◆ **To be done**:
[1] In the article about the Masaryk University canteen below, rewrite the passage starting with "It is the oldest" and going on through "for a different reason.", replacing "Veggie Bar" with "Green Bar".
[2] Pick up the article about the Masaryk University canteen where it stops and continue writing it.

◆ **Excerpt provided**:
[BEGIN]

A voice from the canteen: MUNI is a brand and the pay arrives on time

It is the oldest canteen that Masaryk University has, and students and staff have been coming here to replenish their energy for decades. Oldest doesn't mean outdated. The catering facility in the Rector's Office building on Žerotín Square has been renovated several times, and a few years ago it even became a Veggie Bar, a restaurant with exclusively vegetarian and vegan food and raw food, a big novelty in Czech higher education. The canteen is run by chef Tomáš Brym and operations manager Marie Ženatá. For both of them, joining MUNI was a lifechanging step. And for each for a different reason.

“One day I got a call from a friend who is in charge of all the canteens at MUNI asking if I knew of any chefs available. I didn't know and hung up the phone, but then I was puzzled. I figured that this was exactly the change I needed, says Tomáš Brym, an experienced chef who has been through a lot in the industry. He was trained and started his career at the Interhotel Voroněž, where he stayed for 14 years and was taught his craft by the matadors of the industry. “It was a huge challenge. We prepared food for the hotel and the restaurant, and for small and large events, recalls Brym, who later switched to a classic restaurant.

[END]

◆ **Data excerpts**:
[BEGIN]

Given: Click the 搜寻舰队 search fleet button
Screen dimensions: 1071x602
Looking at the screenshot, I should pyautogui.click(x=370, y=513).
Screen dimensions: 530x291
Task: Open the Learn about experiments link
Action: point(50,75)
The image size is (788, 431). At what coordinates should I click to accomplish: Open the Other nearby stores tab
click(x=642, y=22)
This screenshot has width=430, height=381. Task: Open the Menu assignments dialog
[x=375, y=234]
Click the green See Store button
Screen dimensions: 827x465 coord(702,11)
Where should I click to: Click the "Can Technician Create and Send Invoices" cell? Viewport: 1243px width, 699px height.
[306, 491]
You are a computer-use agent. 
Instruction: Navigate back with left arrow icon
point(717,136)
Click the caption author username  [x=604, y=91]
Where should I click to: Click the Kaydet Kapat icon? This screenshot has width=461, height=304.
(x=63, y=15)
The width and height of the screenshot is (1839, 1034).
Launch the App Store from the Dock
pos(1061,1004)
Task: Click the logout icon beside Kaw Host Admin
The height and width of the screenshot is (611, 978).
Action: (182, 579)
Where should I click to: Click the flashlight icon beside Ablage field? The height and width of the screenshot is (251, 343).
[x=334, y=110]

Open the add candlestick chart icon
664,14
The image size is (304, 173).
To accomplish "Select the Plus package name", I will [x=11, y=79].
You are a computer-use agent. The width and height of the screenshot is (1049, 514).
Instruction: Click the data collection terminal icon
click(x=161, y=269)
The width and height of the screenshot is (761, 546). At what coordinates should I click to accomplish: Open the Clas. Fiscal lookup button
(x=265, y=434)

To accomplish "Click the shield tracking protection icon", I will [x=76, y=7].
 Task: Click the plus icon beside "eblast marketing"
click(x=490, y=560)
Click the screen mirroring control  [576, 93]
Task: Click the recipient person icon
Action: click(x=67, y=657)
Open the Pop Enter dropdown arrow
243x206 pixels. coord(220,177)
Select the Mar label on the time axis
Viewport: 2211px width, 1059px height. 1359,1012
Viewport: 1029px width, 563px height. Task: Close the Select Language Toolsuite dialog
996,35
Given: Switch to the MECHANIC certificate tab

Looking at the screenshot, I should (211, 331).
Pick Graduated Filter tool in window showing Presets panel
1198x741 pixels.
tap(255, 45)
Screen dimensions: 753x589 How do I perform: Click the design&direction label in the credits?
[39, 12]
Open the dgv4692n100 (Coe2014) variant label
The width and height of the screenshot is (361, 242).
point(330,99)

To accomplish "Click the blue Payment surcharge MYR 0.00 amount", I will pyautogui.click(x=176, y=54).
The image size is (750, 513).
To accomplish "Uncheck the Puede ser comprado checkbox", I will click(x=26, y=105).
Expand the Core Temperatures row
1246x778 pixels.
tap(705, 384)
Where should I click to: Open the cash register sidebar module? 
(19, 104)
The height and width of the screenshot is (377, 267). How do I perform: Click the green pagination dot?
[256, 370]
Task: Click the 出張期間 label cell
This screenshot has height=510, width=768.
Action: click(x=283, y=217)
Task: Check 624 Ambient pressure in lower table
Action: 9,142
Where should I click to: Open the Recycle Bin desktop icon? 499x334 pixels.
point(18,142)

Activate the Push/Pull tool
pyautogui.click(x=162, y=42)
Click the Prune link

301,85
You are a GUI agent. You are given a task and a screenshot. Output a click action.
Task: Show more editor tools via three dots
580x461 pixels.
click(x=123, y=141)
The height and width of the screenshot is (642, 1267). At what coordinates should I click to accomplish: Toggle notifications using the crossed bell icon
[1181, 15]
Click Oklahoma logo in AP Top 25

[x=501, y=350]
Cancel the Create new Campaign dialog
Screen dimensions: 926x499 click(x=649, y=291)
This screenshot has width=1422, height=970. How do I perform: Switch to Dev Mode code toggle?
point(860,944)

[END]

◆ **Results of the exercise**:
[1]
It is the oldest canteen that Masaryk University has, and students and staff have been coming here to replenish their energy for decades. Oldest doesn't mean outdated. The catering facility in the Rector's Office building on Žerotín Square has been renovated several times, and a few years ago it even became a Green Bar, a restaurant with exclusively vegetarian and vegan food and raw food, a big novelty in Czech higher education. The canteen is run by chef Tomáš Brym and operations manager Marie Ženatá. For both of them, joining MUNI was a lifechanging step. And for each for a different reason.

[2]
A different environment and again work of a different nature. While in Voroněž you worked in teams and everyone was following someone. In a smaller restaurant one is alone or with a colleague and you have to schedule your work.

“You are much calmer and you have more confidence. I know my pay check will come into my account every month and I don't have to worry about being foreclosed on because someone isn't paying my insurance for me.”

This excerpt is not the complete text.